Though, once again, the effect of this classification is limited. Indeed, the barring of an action is limited only to the restitution of profits obtained by the manager whilst running the pharmacy, but it is certainly not enough to prevent the transferor from recovering ownership of the pharmacy. The solution reached is correct, as the ‘ex turpi causa non oritur actio’ rule cannot go beyond denying the restitution of what is delivered under the contract. If the contract’s purpose is a temporary assignment of use, such is what the defendant retains, in the form of release from the duty to pay for the use obtained and to return any proceeds from such use. The defendant cannot withhold what he could not have obtained under the contract if such had been valid, and so you cannot refuse to return the possession lying with the transferor as owner.

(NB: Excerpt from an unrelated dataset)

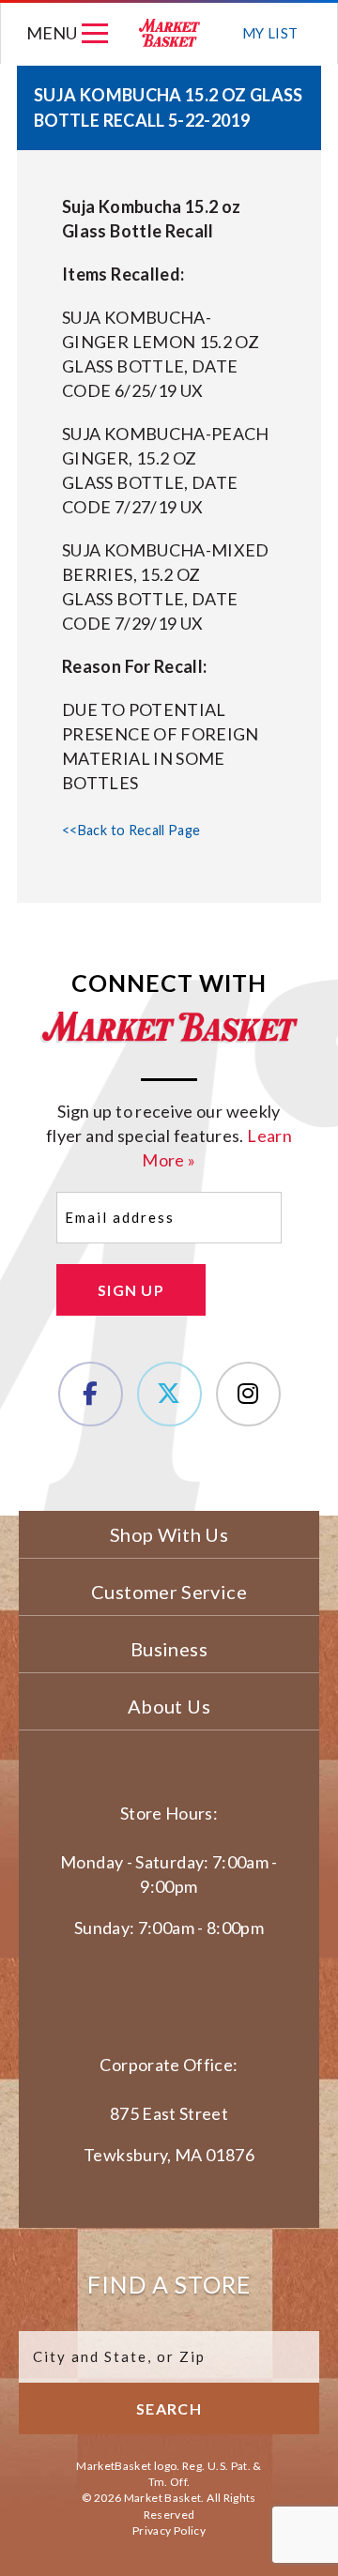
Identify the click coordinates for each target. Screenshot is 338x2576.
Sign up (131, 1290)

9. Breach of transactional prohibitions bearing on insurers
The judgment of the Supreme Court of 9 November 2008 [RJ 2009/392] unequivocally postulates the solution of voidness in the face of a violation of sectoral legislation on the organisation of private insurance companies. The Court is of the opinion that voidness of contract due to a violation of sector-related legislative provisions does not entail the typical restitution of consideration, and finds turpitude to prevent such restitution; the case involved a bond granted (and paid) by the insurer to guarantee the payment of another insurer’s debt.
Thus, in essence, this judgment once again reaches, thanks to art. 1306 CC, an outcome equivalent to that which would have been produced if the bond contract had been held valid, so that having the consideration under the contract been fulfilled and accomplished, no action is granted to the parties to recover what they have given as consideration. I am certain that if the creditor had sued the insurance company in this story, and payment had not yet been made, the judge would have ordered payment as if it were a valid contract.